Jack and I didn’t get off to the best of starts. It was the 1979 Colgate Hall of Fame Classic on Pinehurst’s No. 2 course. I was a relative newcomer to golf. Jack had already made a favorable impression on the game. (If you think 15 majors is good.) I met him on Maniac Hill, where he was warming up. I was there to take as many swing sequences as players would allow for Golf World magazine, where I was the associate editor — a title that conveyed with it cameras and lenses, something I was beyond ill-prepared for. I introduced myself and asked Jack if he would mind if I took a swing sequence of him. He rather politely agreed, being a good friend of my editor in chief, Dick Taylor. Whenever Dick traveled to Palm Beach, he bunked in with the Nicklauses.
The sequence camera was — and I suppose still is if, God forbid, you can find one — called a Hulcher. It was a rattletrap box of whirling, grinding widgets, invented by an otherwise perfectly harmless little man of the same name to photograph rockets taking off for the Department of Defense. While it may have been useful for Wernher von Braun, it was a curse to any golf photographer who ever touched one, with the exception of World Golf Hall of Fame photographer Leonard Kamsler, who had mysteriously managed to tame his personal Hulcher the way Siegfried and Roy tamed white tigers.
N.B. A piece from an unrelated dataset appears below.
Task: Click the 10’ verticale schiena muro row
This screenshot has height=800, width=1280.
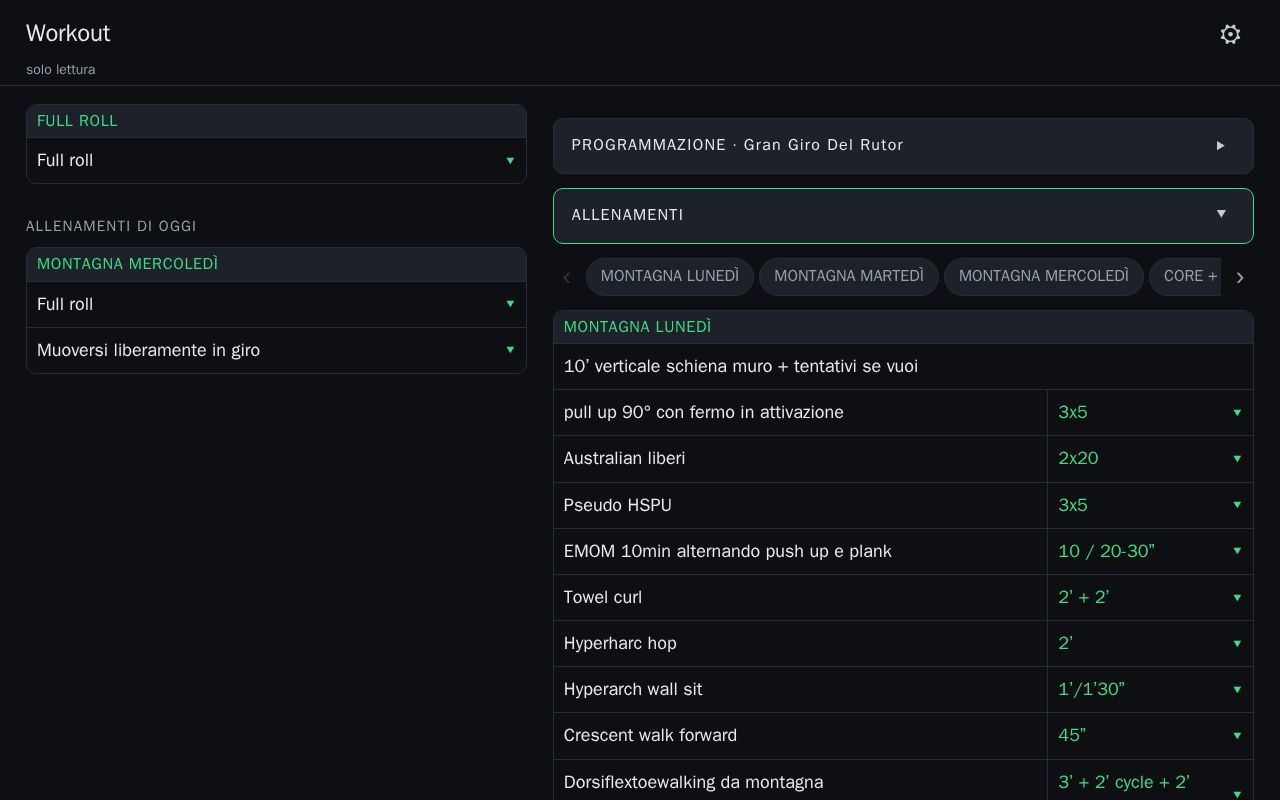Action: point(903,367)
Jack never pulled a club back until he was absolutely, positively, unconditionally ready to hit the ball. He could stand motionless over a putt longer than any human being who ever lived. His full shots weren’t much different. When I got ready to take Jack’s swing sequence, he was addressing the ball. I began running the camera, sending 35mm film screaming through the beast at 40 or 60 frames per second, I can’t remember which, making a noise not dissimilar to a Navy destroyer raising anchor. The film came in 100 foot rolls and I’d run about 80 of it through the camera when I stopped.
The motionless Nicklaus turned his head and stared at me. “I thought you were going to take a sequence,” he said.
“I thought you were going to swing,” I replied.
Not quite a year later, I had the chance to take Jack’s picture again, this time on the 18th green of Baltusrol Golf Club as he won his fourth U.S. Open. They hung the message “Jack Is Back” on the big leaderboard. As thousands rushed the green, Jack threw up his hands like a London traffic cop, stopping the hordes in their tracks. Isao Aoki had yet to putt out. Lost in the crowd, I climbed the tree at the back of the green, a vantage point that — given my limited photojournalistic capabilities — didn’t yield much better pictures than the ones I’d gotten that day on Maniac Hill.
By 1986, through sheer repetition, I’d improved. Most of my photos were functionally usable. Jack, on the other hand, had gone in the opposite direction. His return in 1980 lasted through the PGA Championship at Oak Hill Country Club, which gave every appearance of being the final major he would win, leaving his total at 17. Then came that Sunday in Augusta.
As Jack was charging on the back nine and Seve Ballesteros was collapsing, I found myself funneled to the right of the 16th green, trapped behind half the population of Georgia. Unable to squeeze in to take a photo, I became a spectator, too. For comparison purposes only, I once attended one of Bo Schembechler’s postgame interviews conducted in a tiny room with a single bare lightbulb hanging from the ceiling, off the same concrete tunnel the University of Michigan marching band used to exit the stadium, jammed shoulder to shoulder, playing “Hail to the Victors” at incalculable decibel levels. I promise you, the noise the crowd made in the valley at Augusta National that day as Jack walked from the 16th green to the 17th tee was far, far louder — so loud his eyes welled with tears as he walked up 17. Mine, too.
The echo of those cheers still rattles my bones, even if they are 40 years older.